Exercise details: Please repeat, from the entries that follow, the lines from the one containing "57.1 (357, 2066)" through the one containing "66.6 (417, 2065)" exactly, adding nothing.

::::

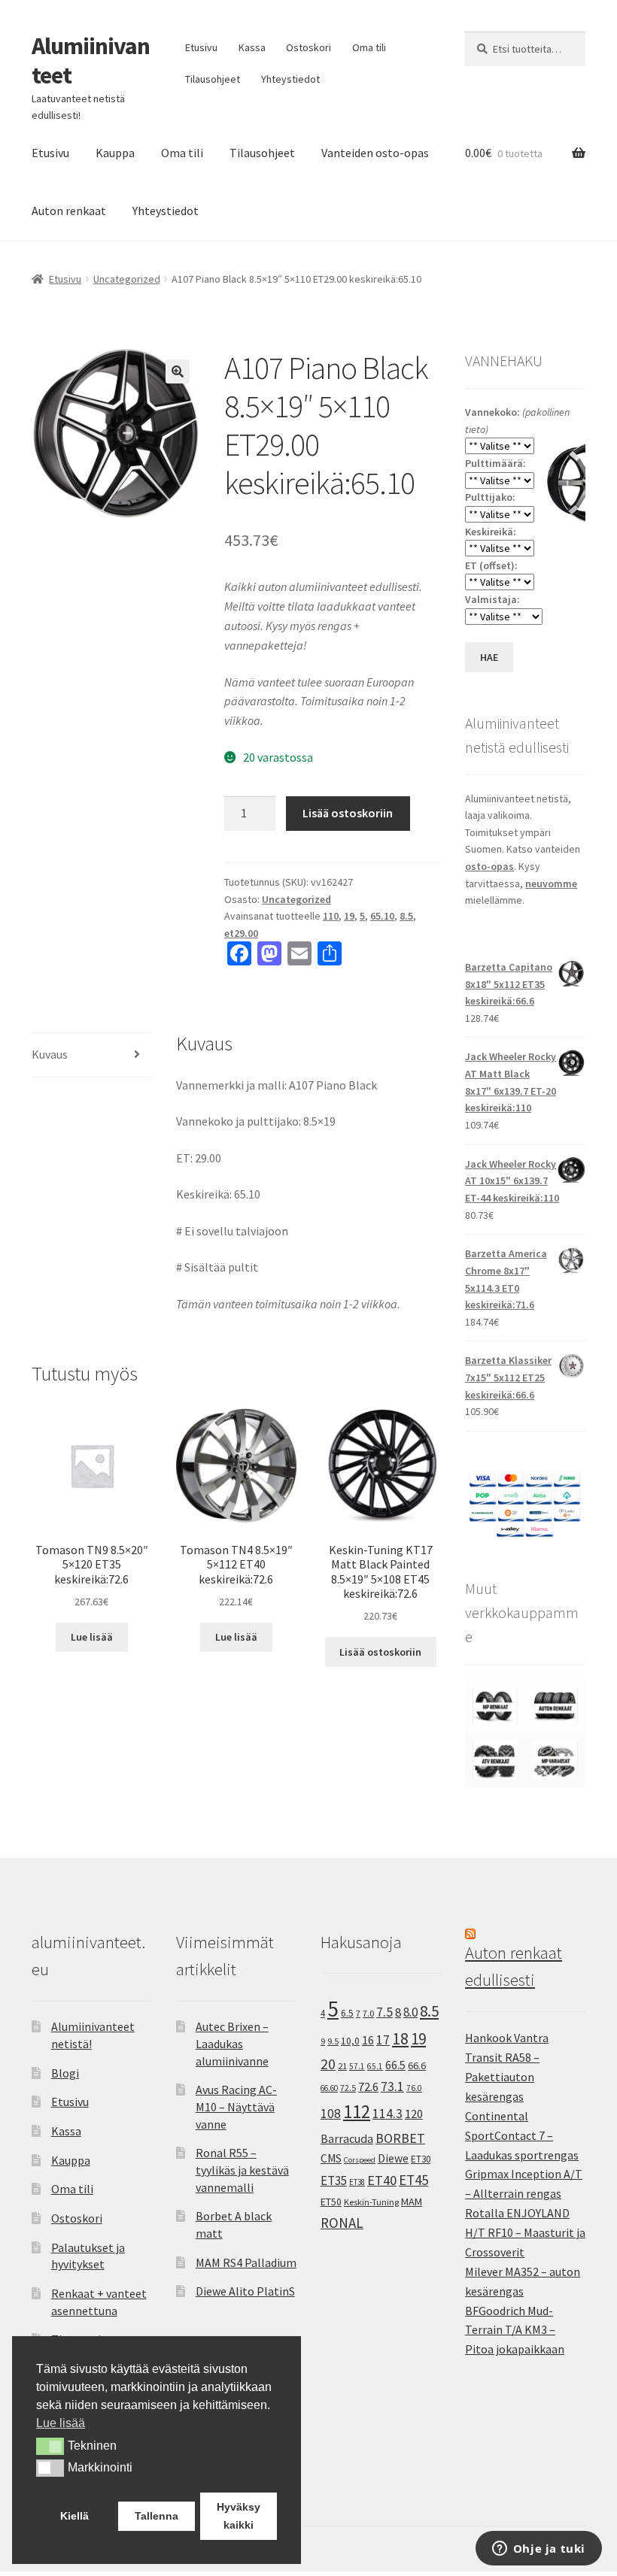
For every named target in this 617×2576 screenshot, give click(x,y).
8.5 (406, 916)
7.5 (384, 2012)
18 (400, 2039)
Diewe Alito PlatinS (245, 2291)
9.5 (333, 2041)
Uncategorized (126, 279)
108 (331, 2113)
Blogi (65, 2072)
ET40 (382, 2180)
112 (356, 2111)
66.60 (329, 2088)
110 (331, 916)
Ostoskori (308, 47)
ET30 (420, 2159)
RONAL (342, 2223)
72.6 (368, 2086)
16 (368, 2039)
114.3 (387, 2113)
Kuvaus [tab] (50, 1054)
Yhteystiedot (290, 79)
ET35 (334, 2180)
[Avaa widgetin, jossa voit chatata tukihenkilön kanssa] (538, 2549)
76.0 (414, 2088)
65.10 (382, 916)
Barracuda (347, 2138)
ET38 (357, 2182)
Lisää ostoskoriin (347, 812)
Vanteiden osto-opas (375, 152)
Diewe (393, 2158)
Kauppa (115, 152)
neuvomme (551, 883)
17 (383, 2039)
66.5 (395, 2065)
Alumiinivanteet (91, 60)
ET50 (331, 2202)
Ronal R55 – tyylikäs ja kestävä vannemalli (242, 2169)
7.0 (368, 2013)
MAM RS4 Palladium (246, 2262)
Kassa (252, 47)
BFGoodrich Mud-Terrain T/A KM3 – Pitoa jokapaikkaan (514, 2330)
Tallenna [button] (156, 2516)
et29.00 (241, 933)
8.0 (410, 2012)
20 (328, 2064)
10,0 (350, 2040)
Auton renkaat (69, 210)
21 (342, 2065)
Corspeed (359, 2160)
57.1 (357, 2066)
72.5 (348, 2087)
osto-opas (489, 866)
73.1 (392, 2086)
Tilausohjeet (212, 79)
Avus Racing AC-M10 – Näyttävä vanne (236, 2106)
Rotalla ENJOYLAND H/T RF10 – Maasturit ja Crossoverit (525, 2232)
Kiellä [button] (74, 2516)
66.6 (417, 2065)
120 (414, 2114)
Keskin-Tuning (371, 2202)
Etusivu (201, 47)
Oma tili (369, 47)
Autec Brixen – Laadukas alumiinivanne (232, 2043)
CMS (331, 2158)
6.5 (347, 2013)
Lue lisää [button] (60, 2423)
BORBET (400, 2138)
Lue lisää (92, 1637)
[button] (178, 371)
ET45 (413, 2180)
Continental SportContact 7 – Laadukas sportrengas (522, 2135)
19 (349, 916)
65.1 (375, 2066)
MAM (411, 2201)
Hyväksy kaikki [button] (238, 2516)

::::

Result of the task:
57.1 (357, 2066)
72.5 (348, 2087)
osto-opas (489, 866)
73.1 (392, 2086)
Tilausohjeet (212, 79)
Avus Racing AC-M10 – Näyttävä vanne (236, 2106)
Rotalla ENJOYLAND H/T RF10 – Maasturit ja Crossoverit (525, 2232)
Kiellä [button] (74, 2516)
66.6 (417, 2065)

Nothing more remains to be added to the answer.